══ Texte à lire
Ce Pacte mondial nous fait penser à la révélation de quelque chose qui aurait été jusqu’ici tenu occulte. Et qui aurait peut-être dû le rester encore un moment. Car sinon pourquoi le Gouvernement estime-t-il avoir encore besoin de mentir ? En effet, il est stupéfiant qu’il ose encore, après la publication du texte, dénoncer les fausses informations qui circuleraient à son sujet (sur le site du Gouvernement, « Pacte de Marrakech : que dit réellement le texte ? »). Et c’est de manière trompeuse que le Gouvernement nous dit qu’il s’agit de « faire face » aux migrations ou de renforcer la lutte contre la migration “irrégulière”.
Emettons avant tout une réserve qui tient à ce que la première chose qui ne va pas, avec ce pacte, c’est que l’original est en anglais. Autrement dit, ce que vous comprendrez du texte français devra être vérifié dans le texte anglais, et même dans l’interprétation qui sera donnée du texte anglais. Le français aurait dû être l’une des langues originales. Les francophones auraient dû l’imposer. Le texte fait 41 pages, les 51 articles sont répartis en neuf parties : un Préambule, Nos ambitions et principes directeurs, Vision commune, Responsabilités partagées, Ambitions communes, Nos cadres de coopération, 23 objectifs et engagements (la partie la plus détaillée), Propos relatifs à la mise en œuvre pour terminer par le Suivi et examen.
Les 23 objectifs et engagements forment le corps du texte, 23 articles tous construits de la même manière : l’objectif est énoncé dans un premier paragraphe puis une série d’actions sont égrenées et désignées par une lettre minuscule. L’objectif 8 (« Sauver des vies, etc. ») est ainsi énoncé à l’article 24 (« Nous nous engageons à coopérer au niveau international pour sauver des vies, etc. ») et six actions sont exposées, dont celle-ci : « Recueillir et centraliser les données relatives aux cadavres et en systématiser la collecte, etc. ».
════
══ Données fournies
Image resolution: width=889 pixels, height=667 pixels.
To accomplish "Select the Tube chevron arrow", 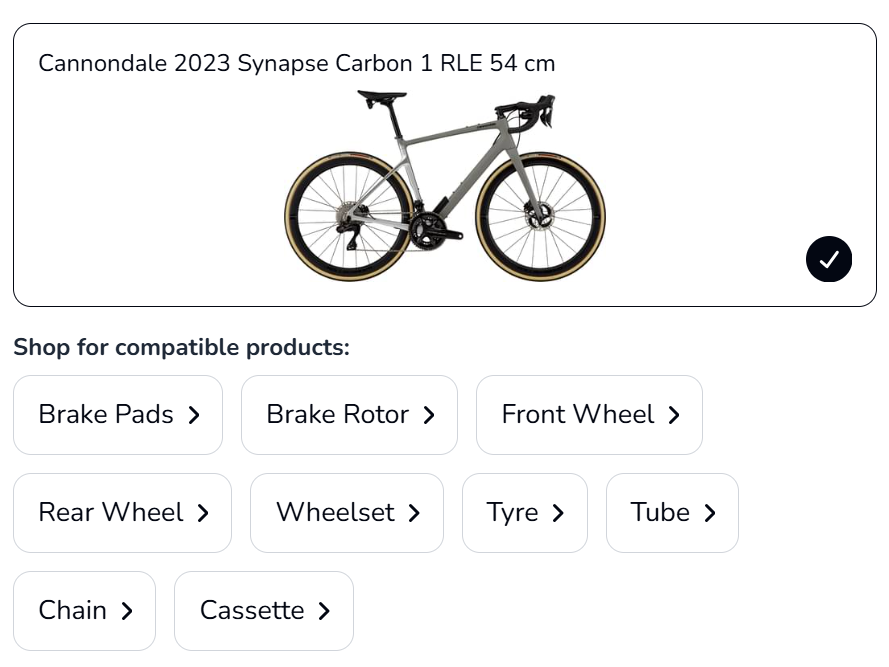I will point(709,512).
════
Consignes à suivre:
- A) Recopiez le passage du texte sur le pacte de Marrakech qui commence aux mots « Emettons avant tout » et s'arrête après « Suivi et examen. », en remplaçant « 41 pages » par « quarante et une pages ».
- B) D'après le texte sur le pacte de Marrakech, dans quelle langue est rédigé l'original du pacte ?
- C) Rédigez la suite du texte sur le pacte de Marrakech à partir de sa dernière phrase.
Les lignes ne jouent aucun rôle dans ce travail.

En réponse:
- A)
Emettons avant tout une réserve qui tient à ce que la première chose qui ne va pas, avec ce pacte, c’est que l’original est en anglais. Autrement dit, ce que vous comprendrez du texte français devra être vérifié dans le texte anglais, et même dans l’interprétation qui sera donnée du texte anglais. Le français aurait dû être l’une des langues originales. Les francophones auraient dû l’imposer. Le texte fait quarante et une pages, les 51 articles sont répartis en neuf parties : un Préambule, Nos ambitions et principes directeurs, Vision commune, Responsabilités partagées, Ambitions communes, Nos cadres de coopération, 23 objectifs et engagements (la partie la plus détaillée), Propos relatifs à la mise en œuvre pour terminer par le Suivi et examen.

- B) L'original du pacte est en anglais.

- C)
Ce pacte est un document des Nations unies qui n’est pas officiellement contraignant. Mais il exprime plus qu’une intention, une volonté. Il n’est question que d’invites et d’encouragements. Les signataires terminent même sur une commune prière adressée au président de l’assemblée générale des Nations unies. On promet de se revoir, et même tous les quatre ans. C’est le processus de gouvernement du monde, à coup de pactes et de forums sur le développement durable, le climat, etc. Mais l’on s’engage tout de même bien à suivre une direction précise. Car ce pacte exprime surtout une philosophie politique, une idéologie. Cette idéologie est nettement favorable aux migrations des peuples et aux diasporas (migrants et diasporas sont souvent associés dans le pacte).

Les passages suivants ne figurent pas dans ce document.